On top of all that your scans have been so good.
In 2010 I had been lucky enough to have been able to have a break from treatment for three years.
Over that time PSA climbed slowly to 7.0 and I was summoned to see my urologist.
I only agreed to attend because my cancer nurses at that hospital had told me that he'd be offering me new scans.
Since it had been five years since the last ones (MRI, CT, bone etc) I was looking forward to seeing what had changed over those years.
It turned out to be nothing of the sort.
After telling me how lucky I was to still be here after he wrote me off in 2005, he said 'Your PSA is obviously climbing, cancer is active again. I could offer you chemo, but perhaps you'd prefer quality of life over such radical treatment".
That was the shortest appointment in my 11yrs of the PCa battle.
I was flabbergasted. Had he actually checked my notes and seen I was on no treatment?
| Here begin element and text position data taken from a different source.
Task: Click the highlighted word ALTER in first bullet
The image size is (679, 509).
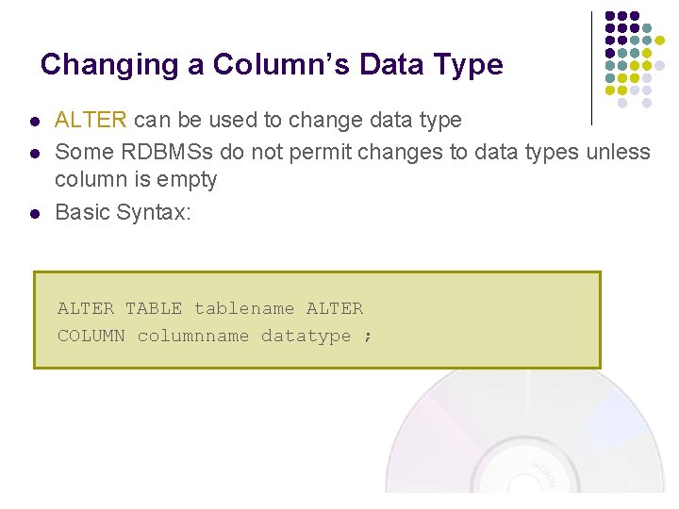Action: pyautogui.click(x=91, y=120)
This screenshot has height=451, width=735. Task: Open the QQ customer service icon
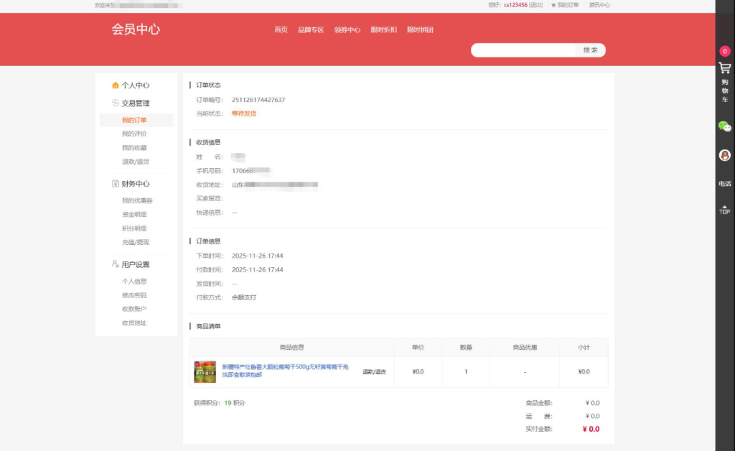point(724,154)
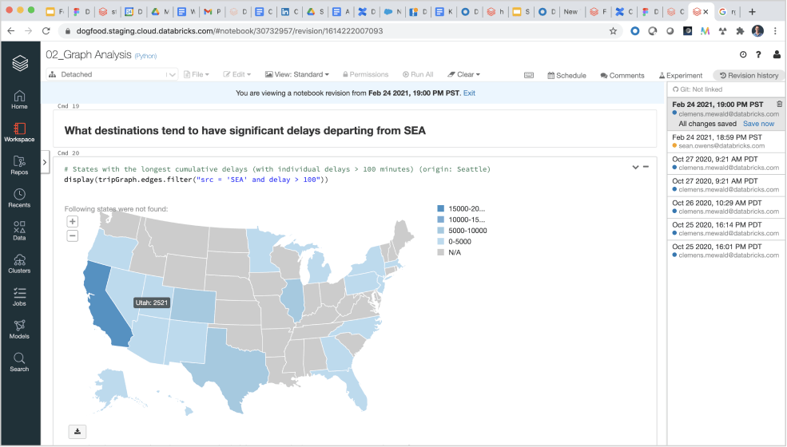Collapse the Cmd 20 cell with minus
Screen dimensions: 787x447
(646, 167)
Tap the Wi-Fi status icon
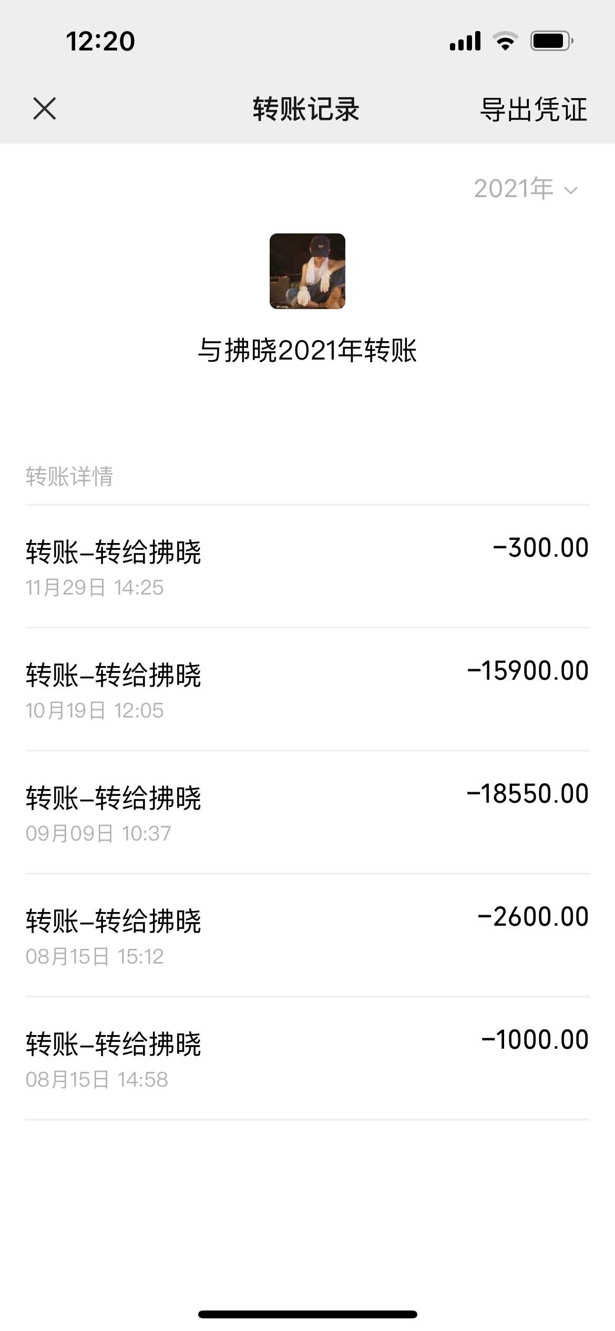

My good outcome so far had nothing to do with his 'wisdom and judgement' (Ha!) and everything to do with my oncologist at my main cancer hospital since 2005.
I think everyone here knows my favourite word, and it took me only seconds to use it.
I told him he was talking complete bollocks and that I wouldn't bee seeing him again, stood up at left.
A month later, when I had an appointment with my oncologist and related the story, he was absolutely furious at what the urologist had said.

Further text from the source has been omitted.